Hana, Wanita yang Mengembalikan Anaknya kepada Allah
Ibu manakah yang tidak ingin membesarkan anak-anak Kristen yang setia? Dari Hana kita akan mulai belajar beberapa alasan mengapa Samuel bisa menjadi orang yang begitu besar dalam pelayanan Allah.
Hana melihat statusnya sebagai ibu adalah sebuah keistimewaan. Dia memohon kemurahan Allah untuk memberinya seorang anak (1 Samuel 1:10, 11, 27). Banyak orang berpikir bahwa kehadiran anak-anak sangat mengganggu dan menjadikan mereka budak.

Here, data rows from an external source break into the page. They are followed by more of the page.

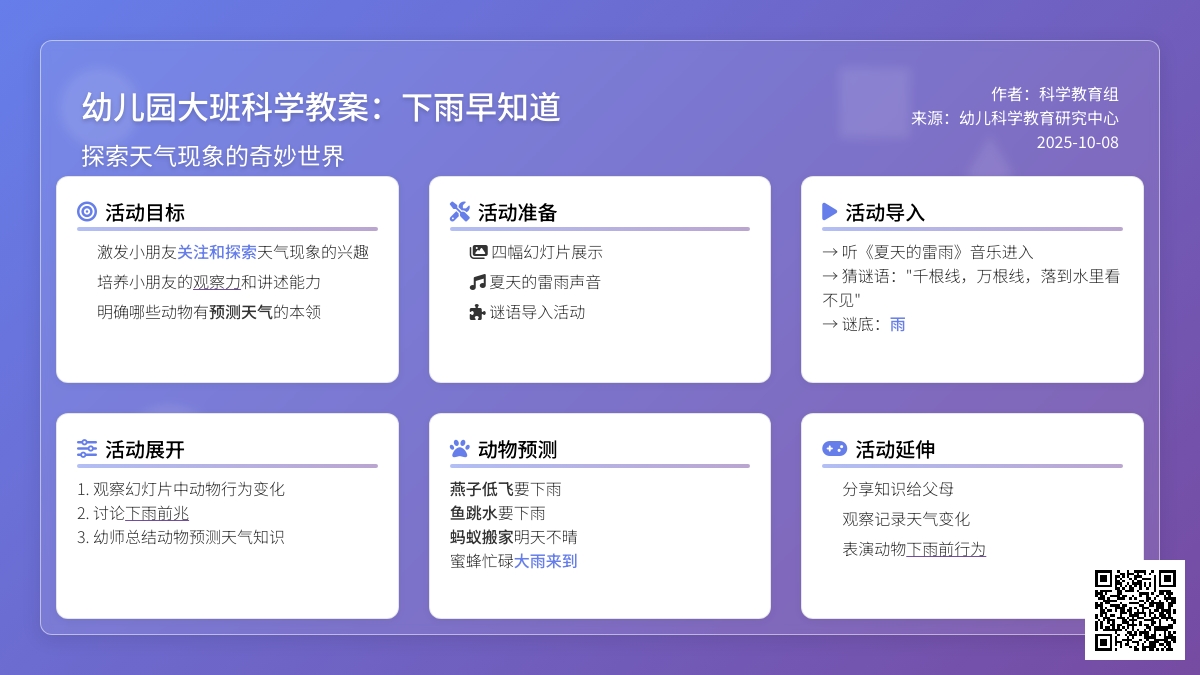Click the paw icon beside 动物预测
The image size is (1200, 675).
tap(460, 449)
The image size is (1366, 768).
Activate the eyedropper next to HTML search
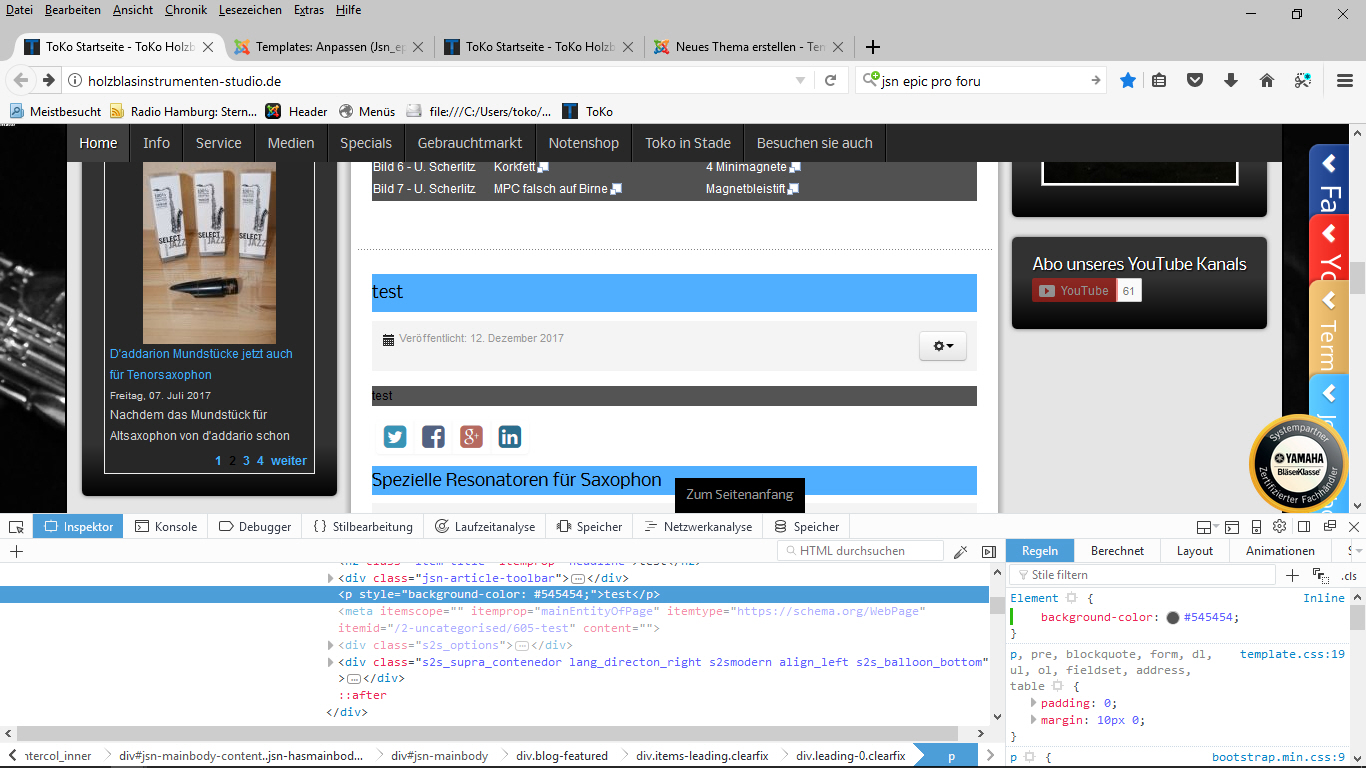(959, 550)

Ada juga yang menginginkan anak-anak tetapi tidak mau jadi ibu bagi anak-anak tersebut, mereka mencari pembantu atau baby sitter untuk mengurus anak-anak mereka.
Mereka perlu diajarkan tentang kasih yang benar yang harus mereka tunjukkan terhadap anak-anak mereka (Titus 2:3-5). Dengan adanya anak-anak yang adalah anugerah tentunya tanggung jawabpun semakin banyak. Walaupun sebagai orang tua kadang-kadang kita melakukan kesalahan, jika anak-anak kita mengetahui bahwa kita mengasihi mereka, maka hal itu akan mampu mengatasi kekecewaan ataupun sakit hati yang ada.
Sayangnya, banyak anak-anak yang tidak diinginkan kehadirannya. Ribuan anak dibunuh melalui aborsi. Banyak yang mendapatkan penganiayaan dari orang tua baik secara fisik maupun seksual. Orang tua dan orang dewasa lainnya yang mengucapkan kata-kata yang kasar pada anak-anak menghasilkan masalah psikologis yang permanen. “Mengapa kamu begitu bodoh?” “Apakah kamu tidak bisa seperti saudaramu?” “Mengapa kamu tidak cepat saja besar dan pergi dari sini?” “Mengapa kamu tidak bisa melakukan yang benar sedikitpun?” “Kamu tidak secantik kakakmu!” “Jika saja bukan karena membesarkan kamu, mungkin hidup saya sudah lebih baik dari pada sekarang ini!” “Saya benci kamu!” Kalimat-kalimat seperti ini akan menyebabkan sakit hati selama hidup dan menghancurkan harga diri. Jika Saudara mengucapkan kata-kata seperti itu kepada anak-anak saudara atau kepada suami saudara, bagaimanapun Anda bertobat dari perbuatan seperti itu, mereka tidak akan pernah melupakan kata-kata tersebut.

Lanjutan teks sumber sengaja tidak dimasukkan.